Content starts

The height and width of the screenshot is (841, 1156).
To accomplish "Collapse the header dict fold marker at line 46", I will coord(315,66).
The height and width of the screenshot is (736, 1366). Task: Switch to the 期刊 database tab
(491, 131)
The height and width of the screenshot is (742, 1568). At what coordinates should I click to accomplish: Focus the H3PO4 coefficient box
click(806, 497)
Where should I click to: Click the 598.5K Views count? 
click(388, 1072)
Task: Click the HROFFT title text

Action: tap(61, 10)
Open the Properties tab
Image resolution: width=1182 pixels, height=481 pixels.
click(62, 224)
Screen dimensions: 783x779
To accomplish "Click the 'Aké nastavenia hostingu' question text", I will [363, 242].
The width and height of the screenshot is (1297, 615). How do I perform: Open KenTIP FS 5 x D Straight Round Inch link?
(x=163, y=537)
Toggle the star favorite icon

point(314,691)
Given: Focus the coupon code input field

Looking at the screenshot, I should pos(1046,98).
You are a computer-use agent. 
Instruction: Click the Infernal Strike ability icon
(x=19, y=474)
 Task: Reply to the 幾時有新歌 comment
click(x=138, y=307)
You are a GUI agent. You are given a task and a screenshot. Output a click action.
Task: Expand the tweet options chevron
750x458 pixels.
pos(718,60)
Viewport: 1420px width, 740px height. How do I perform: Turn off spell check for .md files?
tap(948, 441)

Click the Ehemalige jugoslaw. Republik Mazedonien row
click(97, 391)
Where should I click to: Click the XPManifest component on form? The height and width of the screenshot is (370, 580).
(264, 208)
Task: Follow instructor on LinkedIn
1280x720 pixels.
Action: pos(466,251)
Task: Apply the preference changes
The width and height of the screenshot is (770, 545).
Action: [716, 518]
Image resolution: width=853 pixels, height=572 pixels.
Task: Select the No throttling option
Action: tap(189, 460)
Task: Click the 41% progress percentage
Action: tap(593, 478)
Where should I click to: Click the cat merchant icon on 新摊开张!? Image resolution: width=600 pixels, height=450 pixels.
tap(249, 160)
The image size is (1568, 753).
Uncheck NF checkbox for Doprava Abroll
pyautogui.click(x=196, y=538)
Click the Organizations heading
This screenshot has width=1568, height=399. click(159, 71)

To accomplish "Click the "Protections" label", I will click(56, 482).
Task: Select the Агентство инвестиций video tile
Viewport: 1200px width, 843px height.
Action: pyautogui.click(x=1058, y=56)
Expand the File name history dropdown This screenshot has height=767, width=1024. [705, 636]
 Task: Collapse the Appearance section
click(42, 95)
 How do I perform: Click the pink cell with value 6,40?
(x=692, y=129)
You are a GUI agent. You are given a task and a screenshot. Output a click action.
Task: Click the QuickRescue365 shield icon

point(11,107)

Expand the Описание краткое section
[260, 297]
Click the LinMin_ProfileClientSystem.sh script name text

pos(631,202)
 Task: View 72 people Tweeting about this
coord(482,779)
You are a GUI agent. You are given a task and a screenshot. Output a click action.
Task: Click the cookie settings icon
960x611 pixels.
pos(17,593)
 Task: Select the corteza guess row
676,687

Content ends

Your assignment: Exactly as written above, reproduce all of the entries.

Response for this exercise:
The height and width of the screenshot is (841, 1156).
To accomplish "Collapse the header dict fold marker at line 46", I will coord(315,66).
The height and width of the screenshot is (736, 1366). Task: Switch to the 期刊 database tab
(491, 131)
The height and width of the screenshot is (742, 1568). At what coordinates should I click to accomplish: Focus the H3PO4 coefficient box
click(806, 497)
Where should I click to: Click the 598.5K Views count? 
click(388, 1072)
Task: Click the HROFFT title text

Action: tap(61, 10)
Open the Properties tab
Image resolution: width=1182 pixels, height=481 pixels.
click(62, 224)
Screen dimensions: 783x779
To accomplish "Click the 'Aké nastavenia hostingu' question text", I will [363, 242].
The width and height of the screenshot is (1297, 615). How do I perform: Open KenTIP FS 5 x D Straight Round Inch link?
(x=163, y=537)
Toggle the star favorite icon

point(314,691)
Given: Focus the coupon code input field

Looking at the screenshot, I should pos(1046,98).
You are a computer-use agent. 
Instruction: Click the Infernal Strike ability icon
(x=19, y=474)
 Task: Reply to the 幾時有新歌 comment
click(x=138, y=307)
You are a GUI agent. You are given a task and a screenshot. Output a click action.
Task: Expand the tweet options chevron
750x458 pixels.
pos(718,60)
Viewport: 1420px width, 740px height. How do I perform: Turn off spell check for .md files?
tap(948, 441)

Click the Ehemalige jugoslaw. Republik Mazedonien row
click(97, 391)
Where should I click to: Click the XPManifest component on form? The height and width of the screenshot is (370, 580).
(264, 208)
Task: Follow instructor on LinkedIn
1280x720 pixels.
Action: pos(466,251)
Task: Apply the preference changes
The width and height of the screenshot is (770, 545).
Action: [716, 518]
Image resolution: width=853 pixels, height=572 pixels.
Task: Select the No throttling option
Action: tap(189, 460)
Task: Click the 41% progress percentage
Action: tap(593, 478)
Where should I click to: Click the cat merchant icon on 新摊开张!? Image resolution: width=600 pixels, height=450 pixels.
tap(249, 160)
The image size is (1568, 753).
Uncheck NF checkbox for Doprava Abroll
pyautogui.click(x=196, y=538)
Click the Organizations heading
This screenshot has width=1568, height=399. click(159, 71)

To accomplish "Click the "Protections" label", I will click(56, 482).
Task: Select the Агентство инвестиций video tile
Viewport: 1200px width, 843px height.
Action: pyautogui.click(x=1058, y=56)
Expand the File name history dropdown This screenshot has height=767, width=1024. [705, 636]
 Task: Collapse the Appearance section
click(42, 95)
 How do I perform: Click the pink cell with value 6,40?
(x=692, y=129)
You are a GUI agent. You are given a task and a screenshot. Output a click action.
Task: Click the QuickRescue365 shield icon

point(11,107)

Expand the Описание краткое section
[260, 297]
Click the LinMin_ProfileClientSystem.sh script name text

pos(631,202)
 Task: View 72 people Tweeting about this
coord(482,779)
You are a GUI agent. You are given a task and a screenshot. Output a click action.
Task: Click the cookie settings icon
960x611 pixels.
pos(17,593)
 Task: Select the corteza guess row
676,687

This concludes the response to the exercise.